Spike Lee’s Miracle at St. Anna is easily one of the year’s worst films and certainly one of the worst in the director’s erratic career. The man is capable of absolute brilliance (Do the Right Thing, Malcolm X, Get on the Bus) and complete disasters (Girl 6, She Hate Me). File this one in the disaster file, forget it happened, and move on.
The movie tells the story of four African-American soldiers fighting in Italy during World War II. Here we have a potentially great director taking on an interesting and provocative subject: the mistreatment of African-American soldiers during WWII. Who wouldn’t expect this movie to obliterate the sort of stereotypes Spike Lee has always decried in movies (see his very good Bamboozled)? The epic scope of the film is something the director should also be able to handle (see Malcolm X).
Wow … what a miserable mess this is. It wants to be a war movie, a mystery, a love story and a strange sort of comedy, all while portraying the despicable way African-Americans have been treated in the military. It fails on almost every level thanks to hammy acting, terrible writing, and one of the most distracting soundtracks I’ve ever heard.

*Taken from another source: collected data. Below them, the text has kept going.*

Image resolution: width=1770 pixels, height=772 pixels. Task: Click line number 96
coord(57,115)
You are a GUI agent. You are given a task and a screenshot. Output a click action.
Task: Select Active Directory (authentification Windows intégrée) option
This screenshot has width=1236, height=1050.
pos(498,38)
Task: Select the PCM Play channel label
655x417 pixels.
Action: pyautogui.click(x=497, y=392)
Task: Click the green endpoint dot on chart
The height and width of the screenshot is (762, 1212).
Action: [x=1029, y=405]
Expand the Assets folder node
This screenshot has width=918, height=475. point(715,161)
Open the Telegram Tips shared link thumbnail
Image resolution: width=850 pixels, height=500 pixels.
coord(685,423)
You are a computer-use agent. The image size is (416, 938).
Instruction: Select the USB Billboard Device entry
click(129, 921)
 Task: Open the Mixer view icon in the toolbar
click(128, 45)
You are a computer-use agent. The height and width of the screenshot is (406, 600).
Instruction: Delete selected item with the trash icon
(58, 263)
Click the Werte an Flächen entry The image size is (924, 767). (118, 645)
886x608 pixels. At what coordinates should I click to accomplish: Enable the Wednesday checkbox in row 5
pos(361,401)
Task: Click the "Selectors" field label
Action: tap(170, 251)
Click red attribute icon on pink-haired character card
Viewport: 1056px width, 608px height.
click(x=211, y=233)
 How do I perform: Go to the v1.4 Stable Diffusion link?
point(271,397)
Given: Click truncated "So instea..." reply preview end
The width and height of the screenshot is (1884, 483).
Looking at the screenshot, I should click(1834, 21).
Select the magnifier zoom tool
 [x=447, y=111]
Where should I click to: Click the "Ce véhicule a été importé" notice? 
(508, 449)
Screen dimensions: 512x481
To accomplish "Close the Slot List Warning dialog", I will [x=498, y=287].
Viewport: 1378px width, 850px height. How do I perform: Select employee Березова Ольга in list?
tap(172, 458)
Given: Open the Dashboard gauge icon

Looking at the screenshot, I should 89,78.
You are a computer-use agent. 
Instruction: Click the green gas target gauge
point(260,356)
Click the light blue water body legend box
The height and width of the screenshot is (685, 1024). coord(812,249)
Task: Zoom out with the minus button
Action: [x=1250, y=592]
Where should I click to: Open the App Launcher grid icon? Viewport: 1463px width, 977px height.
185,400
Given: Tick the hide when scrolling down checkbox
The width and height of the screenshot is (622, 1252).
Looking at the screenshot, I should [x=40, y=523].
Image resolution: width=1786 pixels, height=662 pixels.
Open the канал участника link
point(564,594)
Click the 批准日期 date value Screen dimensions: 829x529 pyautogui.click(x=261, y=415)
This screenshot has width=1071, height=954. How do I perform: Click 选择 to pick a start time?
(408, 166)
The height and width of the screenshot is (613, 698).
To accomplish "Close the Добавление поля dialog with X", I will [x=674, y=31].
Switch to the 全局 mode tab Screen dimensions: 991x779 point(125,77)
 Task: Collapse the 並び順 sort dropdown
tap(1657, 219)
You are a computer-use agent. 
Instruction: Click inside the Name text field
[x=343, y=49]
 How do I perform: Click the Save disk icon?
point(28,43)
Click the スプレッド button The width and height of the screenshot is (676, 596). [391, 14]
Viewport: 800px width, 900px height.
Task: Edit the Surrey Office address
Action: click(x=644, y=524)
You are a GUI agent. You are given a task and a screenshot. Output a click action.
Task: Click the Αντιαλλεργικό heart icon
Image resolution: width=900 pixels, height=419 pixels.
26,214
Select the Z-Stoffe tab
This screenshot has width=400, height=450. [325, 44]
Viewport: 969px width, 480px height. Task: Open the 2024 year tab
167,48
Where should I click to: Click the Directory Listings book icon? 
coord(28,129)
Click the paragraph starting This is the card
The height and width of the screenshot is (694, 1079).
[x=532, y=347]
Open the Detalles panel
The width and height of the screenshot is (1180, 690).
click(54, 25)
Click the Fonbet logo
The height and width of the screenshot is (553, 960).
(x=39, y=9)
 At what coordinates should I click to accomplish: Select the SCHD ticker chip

The film starts off in 1983 with post office worker Hector Negron (Laz Alonso) taking out a German Luger and blowing away a customer during a transaction. Detectives search Hector’s apartment and discover the head of a statue, long missing from a bridge in Italy. Hector is soon visited at the police station by plucky reporter Tim Boyle (the talented Joseph Gordon-Levitt stinking up the joint), and he starts to tell a story … a really long and really boring story about a miracle. Having seen the movie, I still don’t know what the miracle is. As it turns out, the only true miracle related to this movie is your ability to stay awake until the credits.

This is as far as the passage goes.